Earnings Preview

PRG.DE Earnings Preview: P&G Reports April 24, 2026

April 23, 2026
6 min read

The Procter & Gamble Company (PRG.DE) reports earnings on April 24, 2026, with analysts expecting $1.35 EPS and $17.78 billion in revenue. The consumer defensive giant trades at €121.98 with a market cap of $283.48 billion. P&G’s trailing twelve-month EPS stands at $5.73, suggesting quarterly consistency. The company operates five segments: Beauty, Grooming, Health Care, Fabric & Home Care, and Baby, Feminine & Family Care. Recent financial data shows mixed signals. Operating income grew 10.3% year-over-year, while free cash flow declined 15%. Investors should focus on segment performance, pricing power, and cash generation as P&G navigates consumer spending pressures.

Earnings Estimates and Expectations

Analysts project $1.35 EPS for this quarter, representing steady performance from P&G’s consumer products portfolio. The $17.78 billion revenue estimate reflects modest growth expectations in a competitive household and personal products market. P&G’s trailing twelve-month EPS of $5.73 suggests the company maintains quarterly earnings consistency around $1.43 per share. This implies the current estimate sits slightly below historical quarterly averages.

Revenue Growth Outlook

P&G’s full-year revenue growth stands at just 0.29%, indicating mature market dynamics. The company faces pricing pressure from retailers and consumers seeking value alternatives. However, P&G’s strong brand portfolio—including Tide, Pampers, Gillette, and Olay—provides pricing power. Analysts expect the company to maintain market share despite economic headwinds affecting consumer spending on discretionary items.

Earnings Per Share Trajectory

The $1.35 EPS estimate aligns with P&G’s recent quarterly performance patterns. Full-year EPS growth reached 7.9%, driven by operational efficiency and share buybacks. The company reduced weighted average shares by 4%, supporting per-share metrics. Investors should monitor whether management maintains this buyback pace and if operating leverage improves margins.

Financial Performance and Key Metrics

P&G demonstrates solid profitability despite revenue headwinds. The company’s net profit margin of 19.3% ranks among the best in consumer products. Operating margin stands at 23.6%, reflecting strong cost management and brand pricing power. Return on equity of 31.2% shows efficient capital deployment, though the company carries moderate debt with a 0.69 debt-to-equity ratio.

Cash Flow and Dividend Strength

Operating cash flow per share reached $7.83, while free cash flow per share stands at $6.09. The company maintains a 1.48% dividend yield with a 61% payout ratio, leaving room for dividend growth. However, free cash flow declined 15% year-over-year, a concern investors should monitor. This decline may reflect higher capital expenditures or working capital changes.

Valuation Metrics

P&G trades at a 21.3 P/E ratio and 3.89 price-to-sales ratio. These multiples reflect the company’s defensive characteristics and consistent earnings. The 6.56 price-to-book ratio suggests investors pay a premium for P&G’s brand value and market position. Enterprise value-to-EBITDA stands at 17.2x, indicating fair valuation for a stable consumer staple.

Segment Performance and Growth Drivers

P&G’s five business segments drive diversified revenue streams across global markets. The Beauty segment generates strong margins through premium brands like SK-II and Olay. Grooming faces competition from direct-to-consumer razor companies but maintains profitability through Gillette’s market dominance. Health Care benefits from rising demand for oral care and vitamins, particularly in emerging markets.
#####
Required actions »
1. List the five business segments that the P&G earnings preview says the company operates.
2. Rewrite the P&G earnings preview from "P&G’s full-year revenue" up to and including "on discretionary items.", putting "Downy" in place of "Tide".
3. Turn the paragraph of the P&G earnings preview beginning "P&G demonstrates solid profitability" into a short bulleted list that keeps its main figures.

Listed entries »
#####
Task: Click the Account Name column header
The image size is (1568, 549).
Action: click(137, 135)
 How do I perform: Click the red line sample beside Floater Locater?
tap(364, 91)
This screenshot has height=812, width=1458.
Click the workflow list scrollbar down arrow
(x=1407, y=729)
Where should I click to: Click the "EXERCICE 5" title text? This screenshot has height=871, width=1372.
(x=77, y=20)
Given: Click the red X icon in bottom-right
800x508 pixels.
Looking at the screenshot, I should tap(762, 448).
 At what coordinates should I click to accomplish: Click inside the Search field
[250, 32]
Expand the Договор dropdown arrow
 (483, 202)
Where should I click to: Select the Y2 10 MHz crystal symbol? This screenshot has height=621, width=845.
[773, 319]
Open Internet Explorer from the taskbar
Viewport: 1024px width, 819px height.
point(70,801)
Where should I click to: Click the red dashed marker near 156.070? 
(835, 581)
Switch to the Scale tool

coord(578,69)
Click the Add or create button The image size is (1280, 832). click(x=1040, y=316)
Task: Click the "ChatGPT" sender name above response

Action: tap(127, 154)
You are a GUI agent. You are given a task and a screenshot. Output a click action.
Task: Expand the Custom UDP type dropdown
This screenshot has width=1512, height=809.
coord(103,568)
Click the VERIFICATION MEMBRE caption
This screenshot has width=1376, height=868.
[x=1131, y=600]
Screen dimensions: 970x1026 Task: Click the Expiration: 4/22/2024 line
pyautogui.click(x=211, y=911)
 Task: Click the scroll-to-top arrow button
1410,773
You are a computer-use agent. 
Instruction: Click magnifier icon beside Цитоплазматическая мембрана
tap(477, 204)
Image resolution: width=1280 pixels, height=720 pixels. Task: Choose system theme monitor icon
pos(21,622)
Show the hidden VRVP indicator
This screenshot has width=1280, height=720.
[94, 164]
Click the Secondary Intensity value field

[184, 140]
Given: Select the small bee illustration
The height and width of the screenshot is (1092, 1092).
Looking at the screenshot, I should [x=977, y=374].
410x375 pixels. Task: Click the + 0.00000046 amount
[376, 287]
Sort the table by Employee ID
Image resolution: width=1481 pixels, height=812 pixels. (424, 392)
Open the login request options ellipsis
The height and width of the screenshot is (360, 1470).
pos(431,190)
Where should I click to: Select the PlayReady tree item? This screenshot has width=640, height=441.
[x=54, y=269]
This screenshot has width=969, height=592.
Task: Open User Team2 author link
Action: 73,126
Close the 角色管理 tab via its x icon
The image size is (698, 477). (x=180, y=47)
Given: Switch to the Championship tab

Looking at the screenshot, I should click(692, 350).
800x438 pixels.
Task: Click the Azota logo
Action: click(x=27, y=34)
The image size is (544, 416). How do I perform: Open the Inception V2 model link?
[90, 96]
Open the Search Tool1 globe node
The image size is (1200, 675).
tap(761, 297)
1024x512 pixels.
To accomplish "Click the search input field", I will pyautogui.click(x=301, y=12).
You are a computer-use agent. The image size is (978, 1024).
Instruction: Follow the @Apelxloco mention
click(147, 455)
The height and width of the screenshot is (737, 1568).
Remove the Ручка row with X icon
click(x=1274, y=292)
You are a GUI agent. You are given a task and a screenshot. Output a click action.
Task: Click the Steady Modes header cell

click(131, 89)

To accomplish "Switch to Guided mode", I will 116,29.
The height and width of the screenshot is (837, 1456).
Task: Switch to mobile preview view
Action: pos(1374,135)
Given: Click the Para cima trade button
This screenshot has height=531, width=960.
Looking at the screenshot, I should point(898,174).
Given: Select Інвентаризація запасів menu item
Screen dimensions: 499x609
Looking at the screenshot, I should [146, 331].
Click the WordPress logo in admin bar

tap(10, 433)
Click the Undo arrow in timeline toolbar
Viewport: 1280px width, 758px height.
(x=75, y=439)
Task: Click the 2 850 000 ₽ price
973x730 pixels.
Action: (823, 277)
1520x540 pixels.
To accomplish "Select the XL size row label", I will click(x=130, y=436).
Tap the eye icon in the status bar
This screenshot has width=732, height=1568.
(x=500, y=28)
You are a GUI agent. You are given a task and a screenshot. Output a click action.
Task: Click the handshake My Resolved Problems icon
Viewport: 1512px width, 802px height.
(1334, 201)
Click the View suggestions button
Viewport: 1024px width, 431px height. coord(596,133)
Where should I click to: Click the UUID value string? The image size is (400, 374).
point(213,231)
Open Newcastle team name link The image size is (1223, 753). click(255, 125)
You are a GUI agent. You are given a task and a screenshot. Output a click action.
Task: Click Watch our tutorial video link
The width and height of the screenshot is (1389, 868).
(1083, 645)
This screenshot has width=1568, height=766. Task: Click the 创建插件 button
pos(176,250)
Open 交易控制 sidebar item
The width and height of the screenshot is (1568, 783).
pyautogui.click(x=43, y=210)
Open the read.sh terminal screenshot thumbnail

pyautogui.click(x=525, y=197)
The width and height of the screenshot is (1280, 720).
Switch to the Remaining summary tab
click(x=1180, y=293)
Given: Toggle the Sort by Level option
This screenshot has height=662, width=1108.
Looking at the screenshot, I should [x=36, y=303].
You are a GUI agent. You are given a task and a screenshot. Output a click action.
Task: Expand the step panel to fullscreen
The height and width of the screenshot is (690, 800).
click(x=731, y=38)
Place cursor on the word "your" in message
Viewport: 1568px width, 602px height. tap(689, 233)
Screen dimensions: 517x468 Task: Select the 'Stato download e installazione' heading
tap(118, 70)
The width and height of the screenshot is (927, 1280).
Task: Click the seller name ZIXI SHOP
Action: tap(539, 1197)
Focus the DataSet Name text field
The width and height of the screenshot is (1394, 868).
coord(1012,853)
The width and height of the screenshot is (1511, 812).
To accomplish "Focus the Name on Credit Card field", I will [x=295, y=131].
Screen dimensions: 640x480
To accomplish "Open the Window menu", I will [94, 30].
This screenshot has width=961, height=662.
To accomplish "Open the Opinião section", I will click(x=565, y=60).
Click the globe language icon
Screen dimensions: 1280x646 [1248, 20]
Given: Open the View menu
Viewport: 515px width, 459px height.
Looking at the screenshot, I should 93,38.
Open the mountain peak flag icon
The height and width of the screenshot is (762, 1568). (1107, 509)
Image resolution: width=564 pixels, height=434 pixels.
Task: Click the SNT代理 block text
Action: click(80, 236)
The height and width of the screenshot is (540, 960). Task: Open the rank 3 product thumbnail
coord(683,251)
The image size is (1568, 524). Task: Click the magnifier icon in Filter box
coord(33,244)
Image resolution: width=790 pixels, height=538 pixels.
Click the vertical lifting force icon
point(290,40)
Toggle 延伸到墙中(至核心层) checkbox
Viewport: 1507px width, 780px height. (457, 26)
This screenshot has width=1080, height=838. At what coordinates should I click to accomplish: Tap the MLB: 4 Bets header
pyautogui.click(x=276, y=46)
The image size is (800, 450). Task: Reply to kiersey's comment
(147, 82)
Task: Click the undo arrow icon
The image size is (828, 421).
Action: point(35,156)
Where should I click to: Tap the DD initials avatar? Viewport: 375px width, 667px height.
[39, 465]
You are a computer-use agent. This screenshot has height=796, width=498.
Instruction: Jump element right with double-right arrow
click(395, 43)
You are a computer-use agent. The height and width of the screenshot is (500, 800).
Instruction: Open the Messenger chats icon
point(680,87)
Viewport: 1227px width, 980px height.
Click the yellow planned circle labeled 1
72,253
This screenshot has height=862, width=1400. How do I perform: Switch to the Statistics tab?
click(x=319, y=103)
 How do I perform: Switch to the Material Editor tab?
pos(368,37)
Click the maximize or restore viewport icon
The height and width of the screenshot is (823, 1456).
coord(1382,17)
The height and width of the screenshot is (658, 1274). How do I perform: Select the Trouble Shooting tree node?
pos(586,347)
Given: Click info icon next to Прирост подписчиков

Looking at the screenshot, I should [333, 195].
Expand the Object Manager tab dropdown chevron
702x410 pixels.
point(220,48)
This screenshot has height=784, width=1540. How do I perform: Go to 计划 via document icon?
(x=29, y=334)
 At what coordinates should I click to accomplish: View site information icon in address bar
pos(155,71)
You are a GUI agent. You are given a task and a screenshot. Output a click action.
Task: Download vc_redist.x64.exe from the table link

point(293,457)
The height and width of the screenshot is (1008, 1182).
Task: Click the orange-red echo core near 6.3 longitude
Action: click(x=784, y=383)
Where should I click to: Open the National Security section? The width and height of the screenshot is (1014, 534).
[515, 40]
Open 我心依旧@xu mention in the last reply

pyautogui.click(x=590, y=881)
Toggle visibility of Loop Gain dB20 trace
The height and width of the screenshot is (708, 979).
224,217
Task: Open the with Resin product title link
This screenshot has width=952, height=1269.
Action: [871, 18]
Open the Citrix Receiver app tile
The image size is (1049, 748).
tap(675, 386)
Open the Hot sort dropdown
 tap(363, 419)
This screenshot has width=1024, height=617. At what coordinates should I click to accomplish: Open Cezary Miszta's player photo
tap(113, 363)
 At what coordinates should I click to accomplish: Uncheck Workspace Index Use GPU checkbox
#####
Replies »
1.
- Beauty
- Grooming
- Health Care
- Fabric & Home Care
- Baby, Feminine & Family Care

2.
P&G’s full-year revenue growth stands at just 0.29%, indicating mature market dynamics. The company faces pricing pressure from retailers and consumers seeking value alternatives. However, P&G’s strong brand portfolio—including Downy, Pampers, Gillette, and Olay—provides pricing power. Analysts expect the company to maintain market share despite economic headwinds affecting consumer spending on discretionary items.

3.
- Solid profitability despite revenue headwinds
- Net profit margin: 19.3%, among the best in consumer products
- Operating margin: 23.6%, reflecting strong cost management and brand pricing power
- Return on equity: 31.2%, showing efficient capital deployment
- Moderate debt, with a debt-to-equity ratio of 0.69